The Rick Bayless garden did have a lot to look at, a lot of interest, especially for those of us who have vegetable gardens and enjoy salsa!

Carol, May Dreams Gardens

Diana said...

Pam -- I did, but I'm better now! Sorry you were subjected to my internal agonizing...I did get pretty revved up there for a while! I'm excited to be back in my garden and inspired to make it all that it can be.

Janet -- We catch him on PBS, but I am not sure when he is on either. I love it when he's in Mexico and we get a tour. Living in Texas, I've been to Mexico so much I can't count, but I never tire of it. I did ask about them growing peppers and things there - they just have a shorter growing season and try to extend it with the greenhouse.
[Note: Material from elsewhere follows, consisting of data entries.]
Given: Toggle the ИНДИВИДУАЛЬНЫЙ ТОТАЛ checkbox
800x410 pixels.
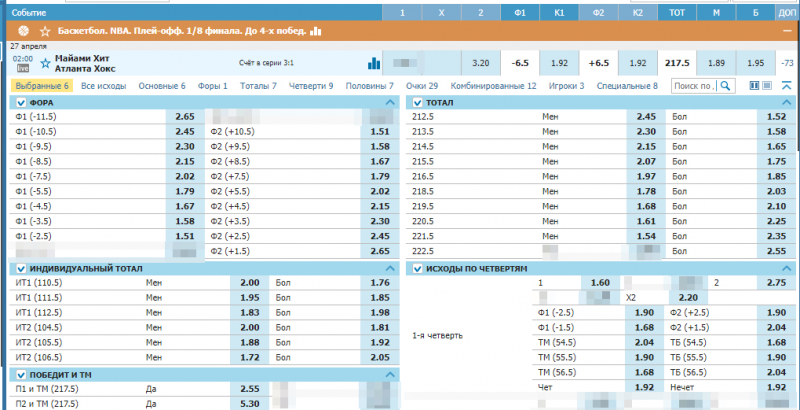Looking at the screenshot, I should pos(20,269).
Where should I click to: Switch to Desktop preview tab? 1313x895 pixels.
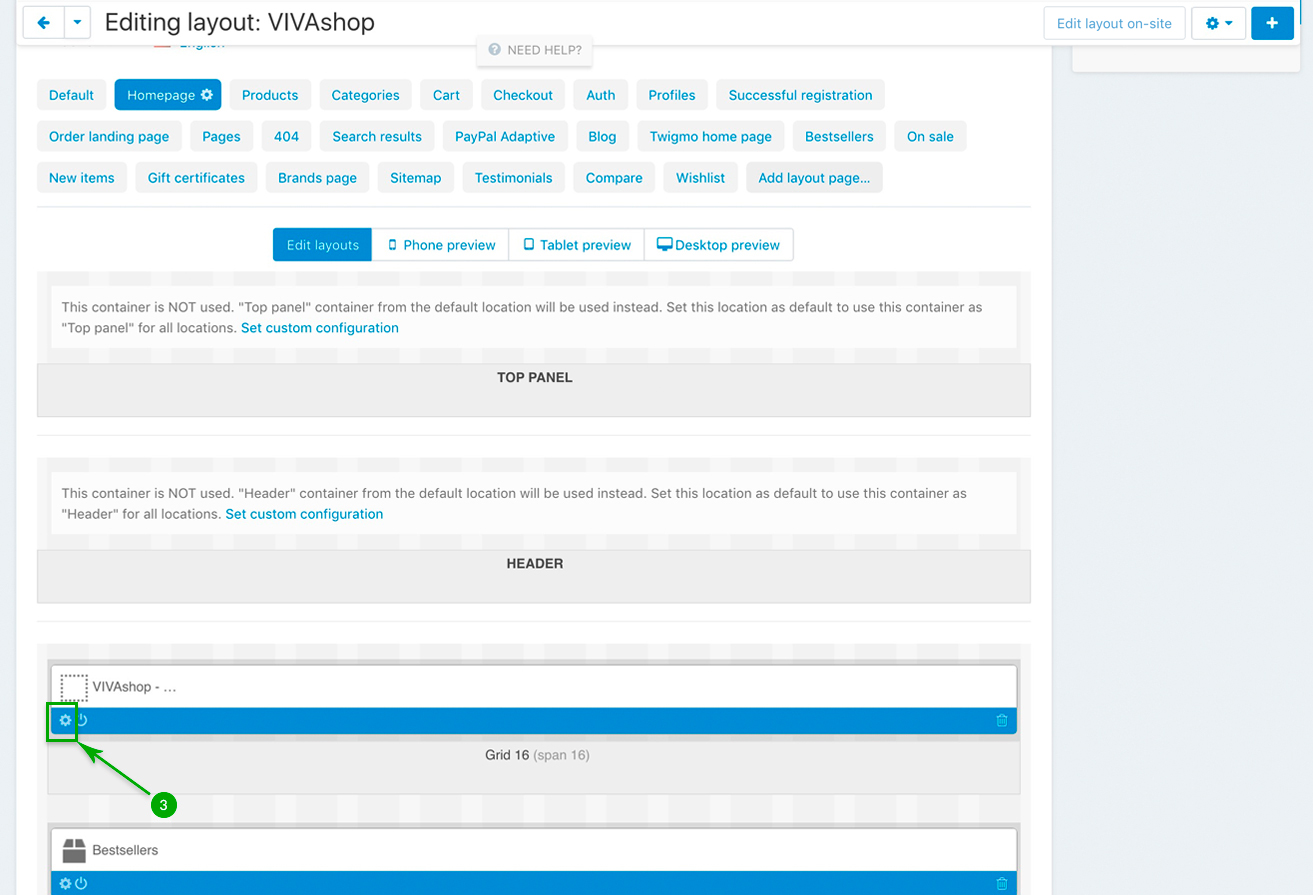718,245
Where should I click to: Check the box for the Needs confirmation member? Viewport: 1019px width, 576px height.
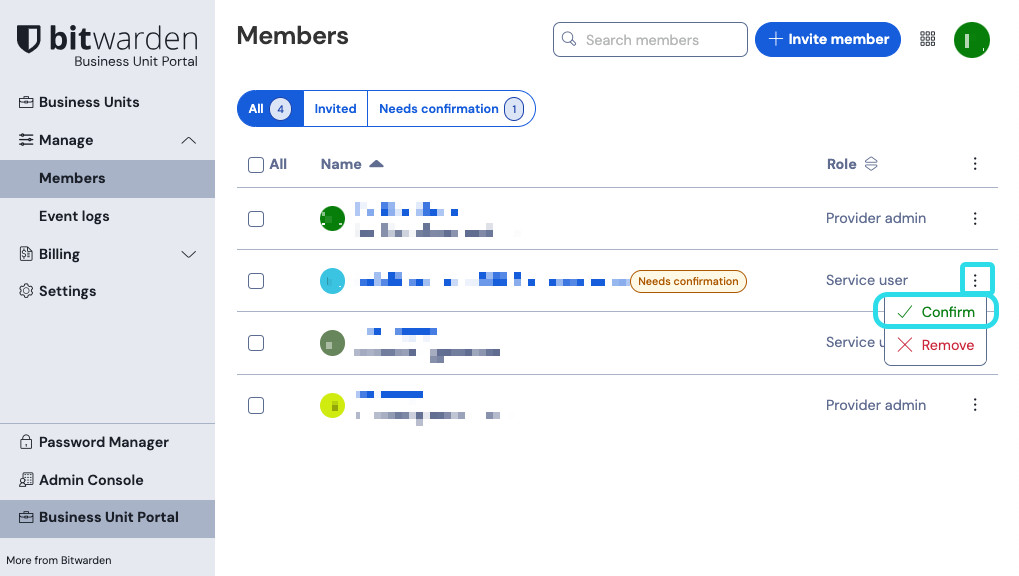(256, 281)
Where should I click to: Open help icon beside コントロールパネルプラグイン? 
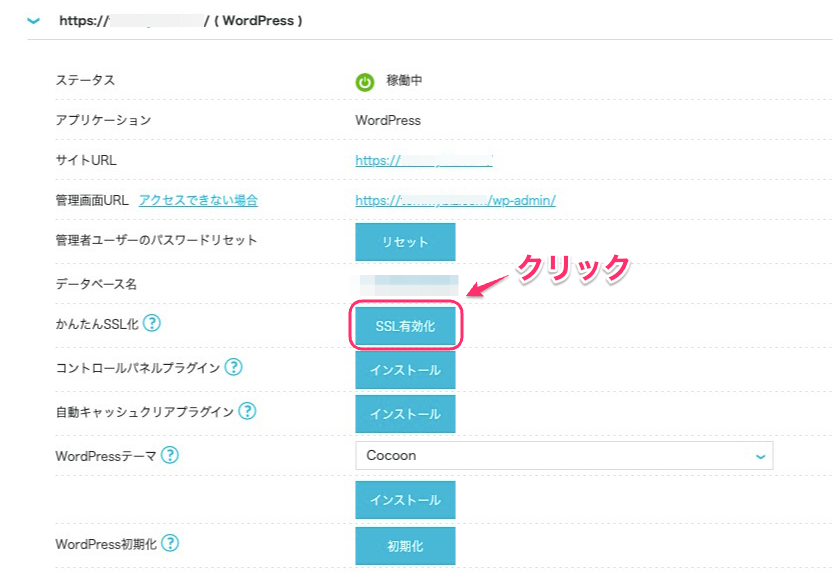pos(233,367)
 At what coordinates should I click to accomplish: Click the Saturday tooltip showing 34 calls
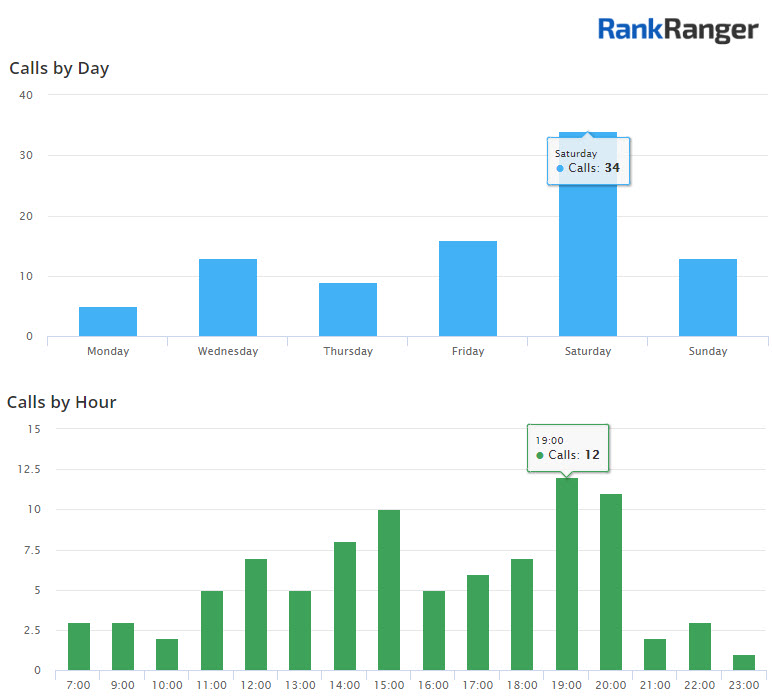point(588,161)
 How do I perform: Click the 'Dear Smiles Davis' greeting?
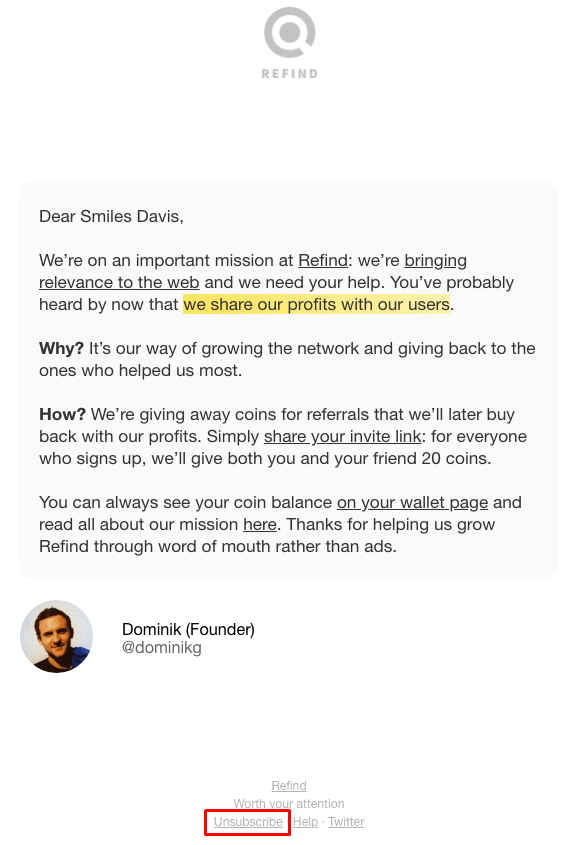pos(111,217)
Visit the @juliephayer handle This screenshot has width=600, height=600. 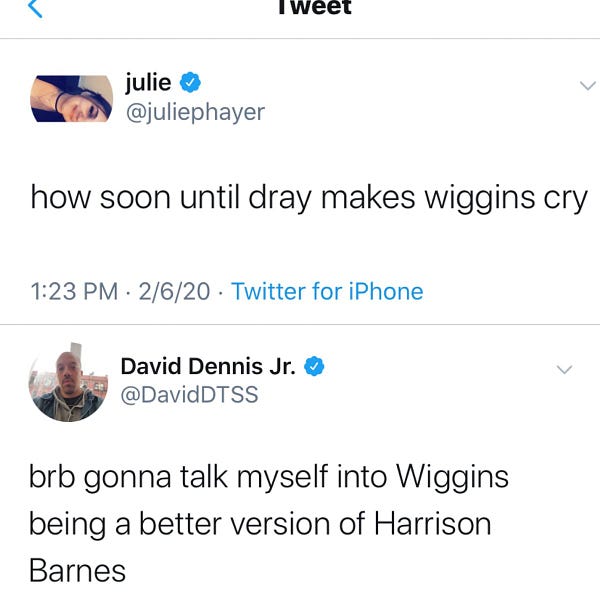coord(195,112)
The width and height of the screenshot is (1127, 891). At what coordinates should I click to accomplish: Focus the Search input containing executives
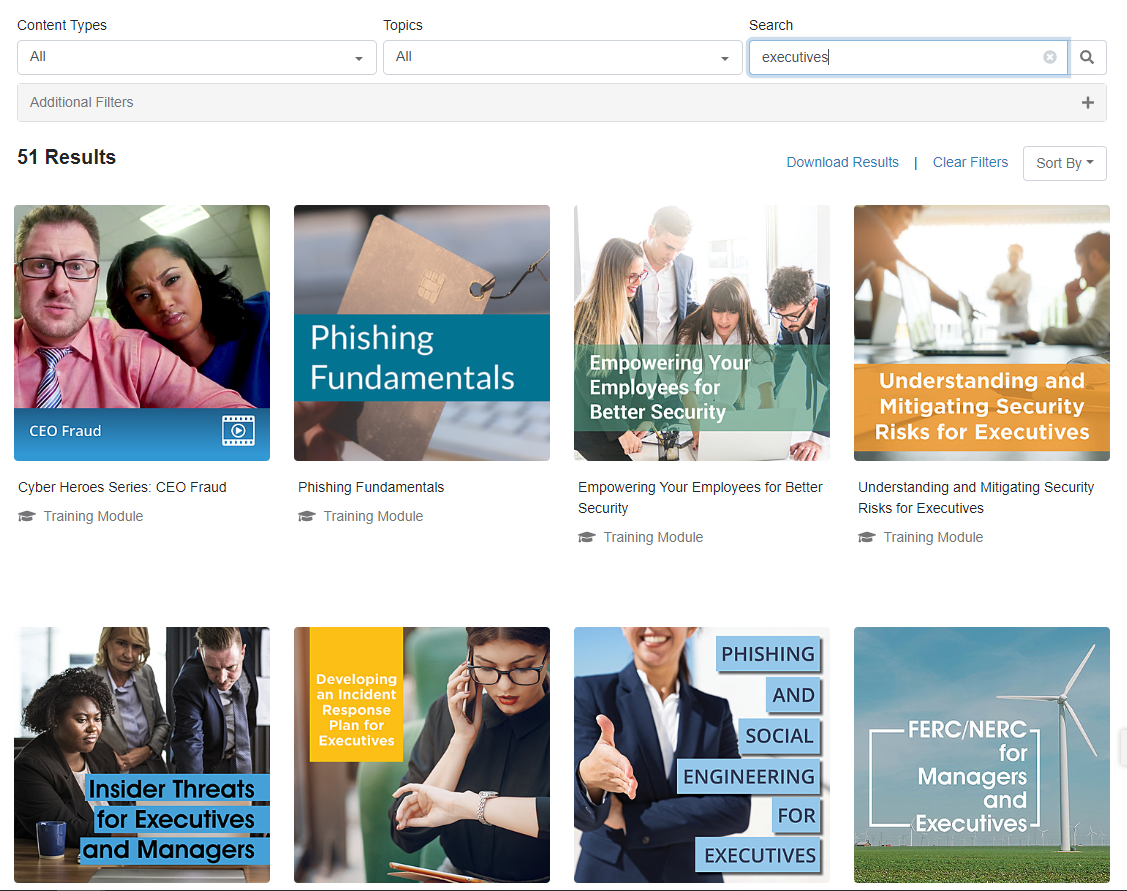[x=895, y=57]
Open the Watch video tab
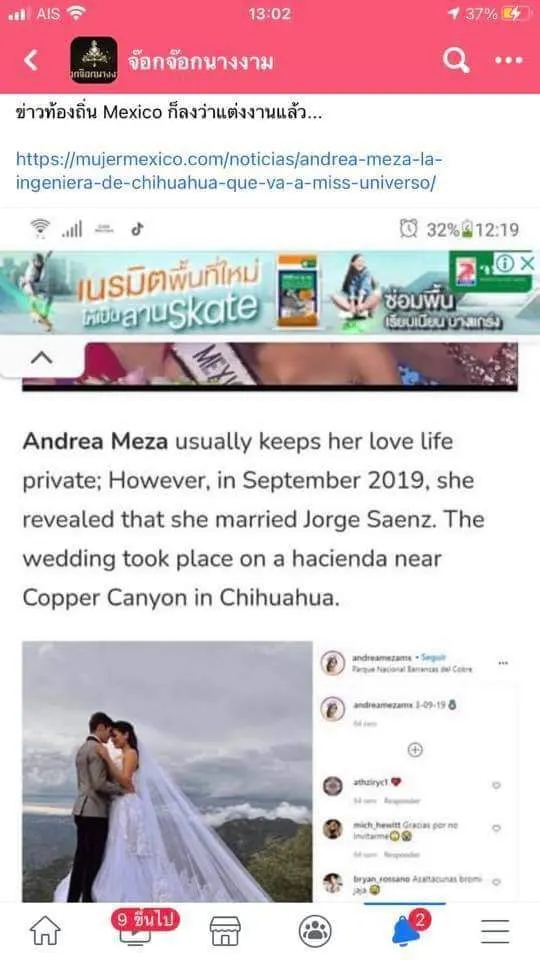Viewport: 540px width, 960px height. click(x=136, y=928)
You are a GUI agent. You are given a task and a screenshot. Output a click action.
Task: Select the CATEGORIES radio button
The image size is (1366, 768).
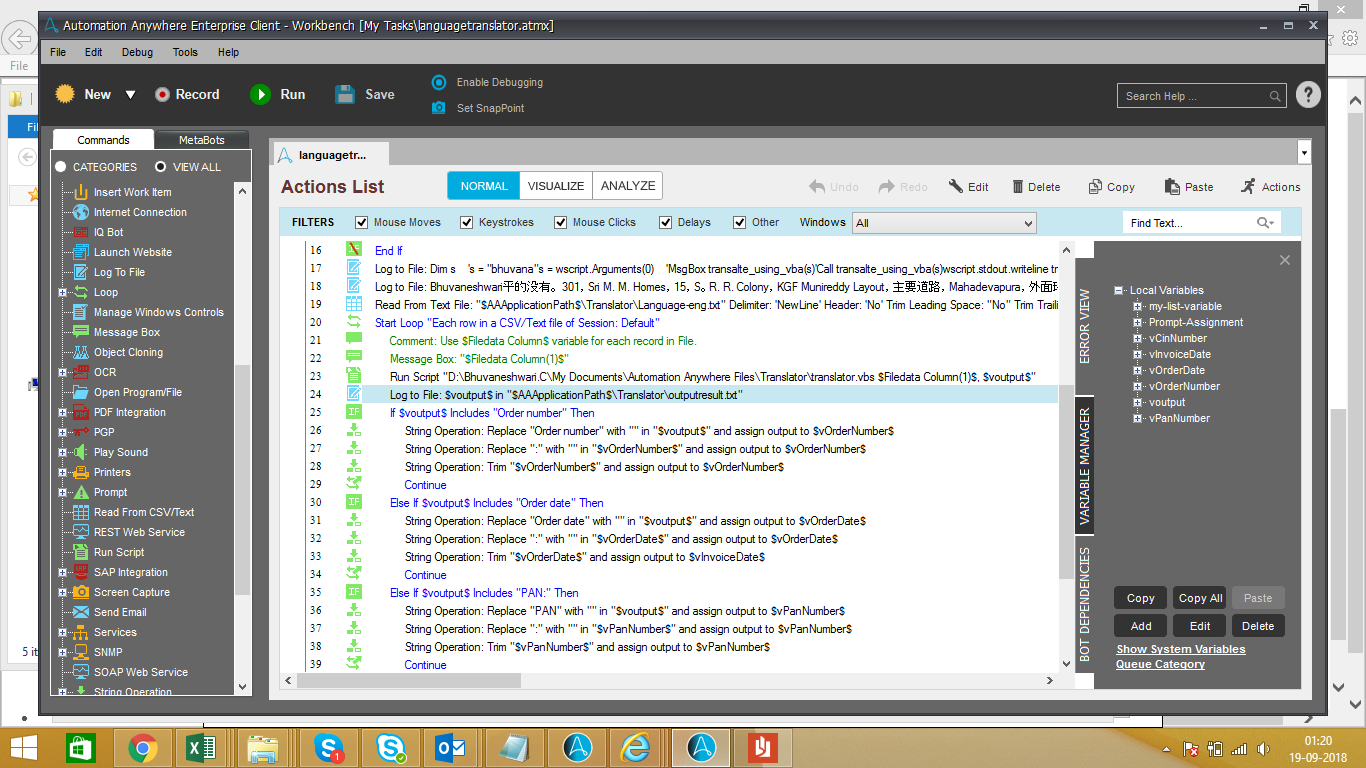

Carol - we have some strawberries, too, and jalapenos! Wish I had tomatillos this year, but there isn't any more room -- I don't have the space you do. Have you ever grown them? They are fun to grow. I'll be thinkin' of you watching the ballgame tonight!

Annie in Austin said...

This garden looks so wonderful - no wonder you have garden envy, Diana - but you seem pretty much at home in that sprawling Suburban garden. You might get claustrophobic after spending some time in the city.
My husband & I have watched Rick Bayless on TV for years - love the recipes and techniques and it's so much fun to see the segments where he roams the markets of Mexico and just talks about what you see and can buy there.

We have envy for the enormous outdoor comals - but I'll bet using one in a small yard would make the air temps go up 10 degrees!

Annie at the Transplantable Rose

Gail said...

Diana, The Bayless Garden has many features to admire...I loved it, too!
I so want a pond, even though I know that they require way more time to care for them then I have to give...sigh!

I had fried green tomatoes for lunch!

Diana said...

Annie - I love watching his shows, too. It always makes me hungry for street food, especially the fruit with the chile on it!

Gail -- I'm with you on the pond. I can't keep up with what I have. And my husband said he was thinking about surprising me with a pond when I was gone to Mother-Daughter camp! It'll take me years to plan such a thing, if I ever do decide to do it. Fried green tomatoes sound wonderful, wish I'd been there for a taste!

getgrounded said...

I understand what you mean about the coziness of a small garden, Diana, I believe I would enjoy that as well. When I have the space, I feel compelled to fill it up, thus creating more work! But then again, I envy your sprawling gardens, so what are you gonna do?

Diana said...

GetGrounded-- I'm gonna learn to love sprawl while trying to build it up into a more enveloped, cozy space! (And try to work on my garden envy!)

Lisa at Greenbow said...

Diana, I was wondering who this guy was. I knew he was a restaurantuer but I didn't know he had written any books. He did have a fab city garden. Just think though you could have all of those rooms and more outside. Fun fun. You have a green house too. Droool.

Diana said...

Lisa -- You should watch his show sometime on PBS on the weekends. I have no idea when it's on, but he's kinda neat. And yes, now I am trying to get inspired with the challenge of creating rooms where there are none!

vertie said...

Thanks for the tour. I would loved to have seen his garden, and I'm sure I would have been envious too! I'm a big Rick Bayless fan. I've got several of his cookbooks, although not the salsa one. He also tweets (twitters?)recipes, which is quite fun.